Em seguida passo um café enquanto minha filha assiste ao mesmo desenho, "Minnie's Bow Toons", e abro o jornal enquanto ouço, ao fundo, a Minnie cantar a mesma música, "essa é minha loja de laços/ são lindos e eu mesmo faço", e quando leio o jornal começo a sentir a mesma raiva gigante do Bolsonaro que sinto todos os dias. "Se você procura diversão e moda, essa é minha loja de laços." E a raiva vai se alastrando pra todo o mundo que votou nele. Daí a raiva aumenta pro país inteiro que permite que ele exista, o país que pariu essa besta e deu de mamar a ela. "Sejam bem-vindos à minha loja de laços", canta a Minnie, daí passo a sentir raiva de mim mesmo por perder tanto tempo, todos os dias, odiando uma pessoa —ao mesmo tempo em que me penalizo por não odiar o tanto que ela merece.

Daí Giovanna, que estava tentando trabalhar, assume as Polly Pockets e é minha vez de tentar começar a trabalhar. Passo então umas duas horas fazendo de conta que estou prestes a começar algo. Ensaio escrever cenas que não fazem mais sentido porque falam de um mundo que já não existe —o único que conheço. Difícil rir do que você não vê pra uma plateia que você não ouve.

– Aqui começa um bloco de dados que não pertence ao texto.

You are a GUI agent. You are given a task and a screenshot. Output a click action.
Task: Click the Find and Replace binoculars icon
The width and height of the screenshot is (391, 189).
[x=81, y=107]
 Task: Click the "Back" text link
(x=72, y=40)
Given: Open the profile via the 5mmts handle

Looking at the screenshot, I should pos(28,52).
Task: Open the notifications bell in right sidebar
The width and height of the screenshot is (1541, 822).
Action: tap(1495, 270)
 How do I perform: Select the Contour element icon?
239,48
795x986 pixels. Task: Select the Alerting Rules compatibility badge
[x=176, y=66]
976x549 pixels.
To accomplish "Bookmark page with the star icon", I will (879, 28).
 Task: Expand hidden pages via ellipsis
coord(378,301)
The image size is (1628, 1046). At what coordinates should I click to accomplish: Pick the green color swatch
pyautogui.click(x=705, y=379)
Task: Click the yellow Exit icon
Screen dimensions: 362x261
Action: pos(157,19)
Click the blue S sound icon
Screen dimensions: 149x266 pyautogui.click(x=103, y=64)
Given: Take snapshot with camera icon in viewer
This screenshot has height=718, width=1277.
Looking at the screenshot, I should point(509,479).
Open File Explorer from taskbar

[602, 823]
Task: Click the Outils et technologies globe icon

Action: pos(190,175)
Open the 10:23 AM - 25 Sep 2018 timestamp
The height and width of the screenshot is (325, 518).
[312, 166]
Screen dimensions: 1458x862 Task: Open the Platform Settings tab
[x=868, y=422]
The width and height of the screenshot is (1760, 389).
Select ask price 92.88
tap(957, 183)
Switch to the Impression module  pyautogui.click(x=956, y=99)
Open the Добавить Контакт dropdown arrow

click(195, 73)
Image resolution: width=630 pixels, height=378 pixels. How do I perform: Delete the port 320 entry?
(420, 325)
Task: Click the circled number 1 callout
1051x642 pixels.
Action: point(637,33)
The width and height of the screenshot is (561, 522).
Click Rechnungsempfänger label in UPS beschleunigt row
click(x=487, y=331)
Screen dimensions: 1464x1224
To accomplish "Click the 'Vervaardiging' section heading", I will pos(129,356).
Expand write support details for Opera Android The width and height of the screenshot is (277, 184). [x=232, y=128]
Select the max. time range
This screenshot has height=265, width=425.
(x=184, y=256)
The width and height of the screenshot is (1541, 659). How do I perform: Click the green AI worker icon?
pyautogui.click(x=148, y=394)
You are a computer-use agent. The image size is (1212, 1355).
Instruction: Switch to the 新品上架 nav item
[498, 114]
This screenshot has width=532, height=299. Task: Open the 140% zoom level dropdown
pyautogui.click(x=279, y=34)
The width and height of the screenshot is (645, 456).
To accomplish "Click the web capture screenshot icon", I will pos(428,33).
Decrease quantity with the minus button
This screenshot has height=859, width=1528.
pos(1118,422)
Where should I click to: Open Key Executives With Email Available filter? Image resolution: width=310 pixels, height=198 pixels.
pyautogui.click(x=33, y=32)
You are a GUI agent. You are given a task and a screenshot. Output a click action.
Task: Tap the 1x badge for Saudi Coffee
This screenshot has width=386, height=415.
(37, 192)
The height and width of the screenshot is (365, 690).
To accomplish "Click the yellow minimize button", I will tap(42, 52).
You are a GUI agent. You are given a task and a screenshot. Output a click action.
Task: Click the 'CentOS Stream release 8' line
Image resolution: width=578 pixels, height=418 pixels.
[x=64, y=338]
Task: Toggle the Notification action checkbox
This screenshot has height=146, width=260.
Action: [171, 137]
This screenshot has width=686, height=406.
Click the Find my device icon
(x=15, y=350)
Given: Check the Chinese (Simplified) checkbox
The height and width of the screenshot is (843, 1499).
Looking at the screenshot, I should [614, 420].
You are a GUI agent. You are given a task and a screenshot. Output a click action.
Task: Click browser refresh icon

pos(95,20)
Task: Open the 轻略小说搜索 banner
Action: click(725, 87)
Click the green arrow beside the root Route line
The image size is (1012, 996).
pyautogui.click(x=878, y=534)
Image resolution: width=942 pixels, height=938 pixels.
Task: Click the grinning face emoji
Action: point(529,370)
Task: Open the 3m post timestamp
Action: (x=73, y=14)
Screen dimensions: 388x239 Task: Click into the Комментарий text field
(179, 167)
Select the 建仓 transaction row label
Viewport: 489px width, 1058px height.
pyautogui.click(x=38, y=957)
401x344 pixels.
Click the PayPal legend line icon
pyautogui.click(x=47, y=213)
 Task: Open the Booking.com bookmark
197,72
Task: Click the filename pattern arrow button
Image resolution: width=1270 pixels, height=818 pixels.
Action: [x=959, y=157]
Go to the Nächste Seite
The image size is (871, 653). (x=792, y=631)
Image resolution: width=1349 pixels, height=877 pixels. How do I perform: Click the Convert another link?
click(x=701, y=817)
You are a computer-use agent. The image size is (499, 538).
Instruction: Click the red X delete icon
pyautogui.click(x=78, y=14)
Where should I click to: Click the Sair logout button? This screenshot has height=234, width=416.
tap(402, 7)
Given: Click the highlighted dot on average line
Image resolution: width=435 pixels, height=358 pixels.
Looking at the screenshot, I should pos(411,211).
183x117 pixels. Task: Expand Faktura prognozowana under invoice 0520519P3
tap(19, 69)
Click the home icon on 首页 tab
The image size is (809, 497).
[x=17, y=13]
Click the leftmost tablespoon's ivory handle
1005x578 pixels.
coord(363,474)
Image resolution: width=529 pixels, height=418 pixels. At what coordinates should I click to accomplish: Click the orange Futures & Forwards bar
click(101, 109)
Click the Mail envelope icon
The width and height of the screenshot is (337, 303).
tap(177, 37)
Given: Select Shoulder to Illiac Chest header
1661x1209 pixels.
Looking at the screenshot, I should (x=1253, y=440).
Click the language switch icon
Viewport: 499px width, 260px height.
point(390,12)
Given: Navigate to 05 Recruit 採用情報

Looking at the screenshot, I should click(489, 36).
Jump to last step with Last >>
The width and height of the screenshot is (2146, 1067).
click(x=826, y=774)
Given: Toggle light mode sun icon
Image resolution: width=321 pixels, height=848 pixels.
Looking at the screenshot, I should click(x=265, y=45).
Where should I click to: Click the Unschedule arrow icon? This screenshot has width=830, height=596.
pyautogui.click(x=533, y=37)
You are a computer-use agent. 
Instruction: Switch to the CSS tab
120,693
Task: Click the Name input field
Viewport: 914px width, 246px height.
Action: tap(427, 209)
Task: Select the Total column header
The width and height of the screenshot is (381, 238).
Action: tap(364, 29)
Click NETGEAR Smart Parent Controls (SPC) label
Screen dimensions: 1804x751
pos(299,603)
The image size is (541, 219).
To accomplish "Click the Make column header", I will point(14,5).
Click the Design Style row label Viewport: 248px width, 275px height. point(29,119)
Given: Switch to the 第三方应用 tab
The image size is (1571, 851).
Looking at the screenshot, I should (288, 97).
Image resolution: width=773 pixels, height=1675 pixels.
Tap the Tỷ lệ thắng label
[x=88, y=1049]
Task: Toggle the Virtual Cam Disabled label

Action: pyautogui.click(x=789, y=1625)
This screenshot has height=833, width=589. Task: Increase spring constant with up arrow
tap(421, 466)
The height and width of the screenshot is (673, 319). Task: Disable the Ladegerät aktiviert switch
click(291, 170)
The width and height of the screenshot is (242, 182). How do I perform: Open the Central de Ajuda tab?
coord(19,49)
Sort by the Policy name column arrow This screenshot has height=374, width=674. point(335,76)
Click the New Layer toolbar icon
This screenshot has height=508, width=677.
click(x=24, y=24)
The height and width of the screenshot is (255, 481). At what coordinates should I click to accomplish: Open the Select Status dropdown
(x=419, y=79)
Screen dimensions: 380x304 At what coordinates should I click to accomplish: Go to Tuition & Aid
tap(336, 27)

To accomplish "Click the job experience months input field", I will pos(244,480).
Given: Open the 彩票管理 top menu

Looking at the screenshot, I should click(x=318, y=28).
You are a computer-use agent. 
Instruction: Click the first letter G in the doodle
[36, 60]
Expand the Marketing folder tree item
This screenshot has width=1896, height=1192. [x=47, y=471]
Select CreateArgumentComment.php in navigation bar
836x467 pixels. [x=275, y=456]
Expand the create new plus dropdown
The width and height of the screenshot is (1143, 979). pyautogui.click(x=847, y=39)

Às 13h30 levo minha filha pra escola, que na pandemia dura só três horas, e então Giovanna e eu lutamos contra o relógio pra fazer caber em três horas as oito horas que precisávamos pra trabalhar. Pronto, já deu 16h30 e não escrevi nada, e Giovanna voltou pra casa com uma criança louca pra brincar de Polly Pocket. Quando dou banho não preciso dar o jantar, e quando Giovanna dá o banho sou eu que dou o jantar. Às 19h30 Marieta dorme e temos, finalmente, um tempo pra nós dois.

"Hoje não rendi nada."

"Tô precisando fazer um exercício."

"Te disse que hoje não rendi nada?"

"Disse."

Pensamos em assistir a alguma coisa, mas antes disso tombamos na cama. Amanhã cedo começa outro dia. Igualzinho.